前2作に続き今回もツッコミどころ満載のトンデモドラマ。櫻井のもっさりアクションシーンも含め、ある意味、期待通りの仕上がりだ。そもそもセキュリティーが厳しい放送局を簡単に占拠できるものかっていう話だが、テレビ局を舞台にすればセットの費用を大幅削減できる。劇中に登場するのは「日本テレビ」ではなく「テレビ日本」となっているが、第1話では櫻井がキャスターの「news zero」のセットを使っていた。
お面をかぶった武装集団の正体が誰なのか、徐々にその素性が明らかになっていくというのも、シリーズの目玉になっており、今回も「妖(あやかし)」9人は誰かという考察合戦が繰り広げられているとかいないとか。いじましいほどSNSで話題になりたいのがありありの「話題性最重視ドラマ」で肝心の中身は……。場所を変えただけでやってることは同じ。「嘘だろ~」と言いたいのは視聴者の方では。
伝統枠に相葉雅紀は無理過ぎる
相葉雅紀がトリプル主演の1人「大追跡~警視庁SSBC強行犯係~」(テレビ朝日系)は伝統の刑事ドラマ枠。藤田まことの「はぐれ刑事純情派」や柴田恭兵「はみだし刑事情熱系」、水谷豊「相棒」、東山紀之「刑事7人」などシリーズ化されるものが多い。

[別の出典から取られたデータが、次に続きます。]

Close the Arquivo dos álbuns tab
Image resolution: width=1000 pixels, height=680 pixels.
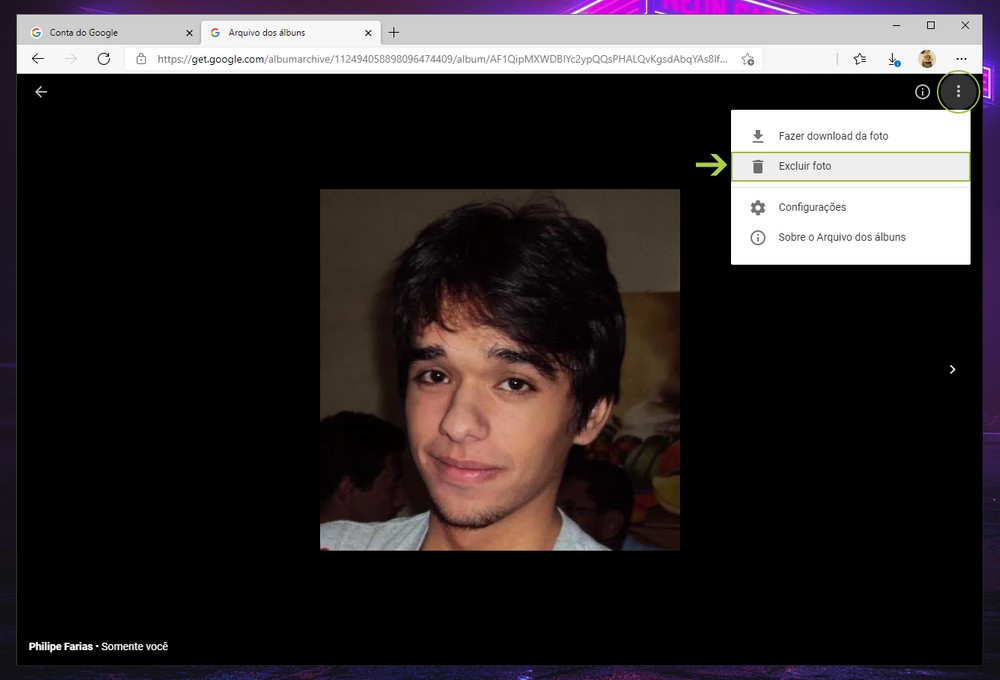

その伝統の刑事枠に相葉とは。ファンには申し訳ないが、どう考えても無理がある。百歩譲って遺失物担当や町の気のいいおまわりさんならまだしも強行犯係には見えない。テレ朝もそれがわかっていて大森南朋、松下奈緒も加えたのではないかと想像する。
脇には佐藤浩市、遠藤憲一、光石研、伊藤淳史ら。「科捜研の女」に代わるような新シリーズをなんとか作りたいという必死さを感じる布陣だ。
■「朝山家」は既視感ありあり
テレ朝系列「こんばんは、朝山家です。」は中村アン&小澤征悦が夫婦を演じるホームドラマ。今年1月期にBSテレ東で放送していた「それでも俺は、妻としたい」と酷似した内容に既視感ありあり。どちらも足立紳の脚本。1クール空けただけで同じようなドラマをやるのはどうなのか? 息子役は同じ子役。局を超えたコラボってことか?
最後に、TBS系の「初恋DOGs」。ワンちゃん見たさに視聴しているが、財閥だの御曹司だのとなんだか荒唐無稽で見る気が失せた。TBSと韓国の制作会社による初の共同制作。前クールのテレ朝系「魔物」といい好みではない。
それにしても清原果耶のドラマはどうしてこうもどんよりするのか。太陽と青空と海がもっとも似合わない女優ではなかろうか。3番手、4番手で出演する深田恭子に隔世の感あり。